The refractive prisms 26 are configured to accommodate the dual refraction thereby provided as well as reflection produced by the reflective prisms 24.

As is seen in FIG. 5, light rays 36 emanating from the light source as represented at 35 are redirected in a manner essentially identical to those light rays emanating from central portions of the light source as represented at 34 in FIG. 4 to be represented by refracted rays such as the refracted rays 42 that are caused to pass through the focal point 44 and then on into incidence with surface portions of the refractor section 14. Light rays directly incident on the refractor section 14 are also seen in FIG. 5.

As can be seen in a comparison of FIGS. 1 through 3 with FIGS. 4 and 5, the pattern of the light rays 28, 30 and 32 that are directly incident on surfaces of the refractor section 14 have patterns that are similar to the patterns of the refracted light rays 42 that pass through the focal point 44 immediately above a lamp arc tube (not shown) of a light source regardless of the portion of the light source from which light rays pass to incidence with at least major portions of the reflector section 12 for redirection back through the focal point 44 located immediately above a light source such as the light source 16. This similar pattern of light rays or ray traces essentially results in similar angles of incidence of both light rays incident on surfaces of the refractor section 14, that is, the light rays 28, 30 and 32 emanating directly from the light source 16 and the refracted light rays 42 initially incident on surfaces of the reflector section 12 and redirected back through the focal point 44. These similar patterns are angles of incidence permits improved control of light striking the refractor section 14 and permits configuration of the refractive prisms 20, 22 so that light output in a desired distribution can be maximized.

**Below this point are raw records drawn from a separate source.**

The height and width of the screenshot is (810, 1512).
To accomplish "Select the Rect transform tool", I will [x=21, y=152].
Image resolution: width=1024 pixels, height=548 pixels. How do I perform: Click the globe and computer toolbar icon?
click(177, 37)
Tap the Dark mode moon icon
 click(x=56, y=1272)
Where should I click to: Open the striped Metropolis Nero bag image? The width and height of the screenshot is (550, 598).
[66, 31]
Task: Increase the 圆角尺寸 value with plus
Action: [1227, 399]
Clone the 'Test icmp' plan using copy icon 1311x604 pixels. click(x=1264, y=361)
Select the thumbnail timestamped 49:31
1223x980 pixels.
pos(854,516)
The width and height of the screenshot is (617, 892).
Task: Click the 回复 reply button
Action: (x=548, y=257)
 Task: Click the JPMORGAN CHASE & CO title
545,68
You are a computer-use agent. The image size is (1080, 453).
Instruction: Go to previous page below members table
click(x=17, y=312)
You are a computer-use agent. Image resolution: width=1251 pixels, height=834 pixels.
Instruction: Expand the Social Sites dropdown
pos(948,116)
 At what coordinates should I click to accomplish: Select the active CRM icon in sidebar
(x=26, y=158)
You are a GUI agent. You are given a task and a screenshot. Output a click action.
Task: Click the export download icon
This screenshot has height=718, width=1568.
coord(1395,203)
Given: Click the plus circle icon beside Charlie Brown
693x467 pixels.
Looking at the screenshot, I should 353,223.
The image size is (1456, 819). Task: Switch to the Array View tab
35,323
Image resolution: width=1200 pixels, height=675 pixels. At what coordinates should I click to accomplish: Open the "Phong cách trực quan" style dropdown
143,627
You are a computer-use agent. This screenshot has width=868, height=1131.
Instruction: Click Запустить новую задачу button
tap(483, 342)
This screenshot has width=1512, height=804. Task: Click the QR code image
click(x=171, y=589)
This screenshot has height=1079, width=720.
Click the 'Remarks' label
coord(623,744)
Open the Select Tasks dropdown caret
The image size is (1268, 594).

As is particularly seen in FIG. 8, a representation is provided illustrating the effective incidence angles on surfaces of the refractor section 14 by light rays such as the light rays 32 emanating directly from the light source 16 and light rays such as the refracted, reflected and subsequently again refracted is the light rays 42 initially incident on at least major portions of surfaces of the reflector section 12 (seen in FIG. 1 inter alia) and which are thus redirected by the refractive prisms 26 through the focal point 44 located immediately above the light source 16, the rays 42 then being incident on surfaces of the refractor section 14 at angles of incidence similar to the angles of incidence of the light rays 32 inter alia, thereby permitting improved control of light emanating from the globe member 10 according to the teachings of the invention. It is to be understood that the distance of the focal point 44 or loci of points above the effective light source represented by the light source 16 can vary and is preferably within the range of up to 3 inches.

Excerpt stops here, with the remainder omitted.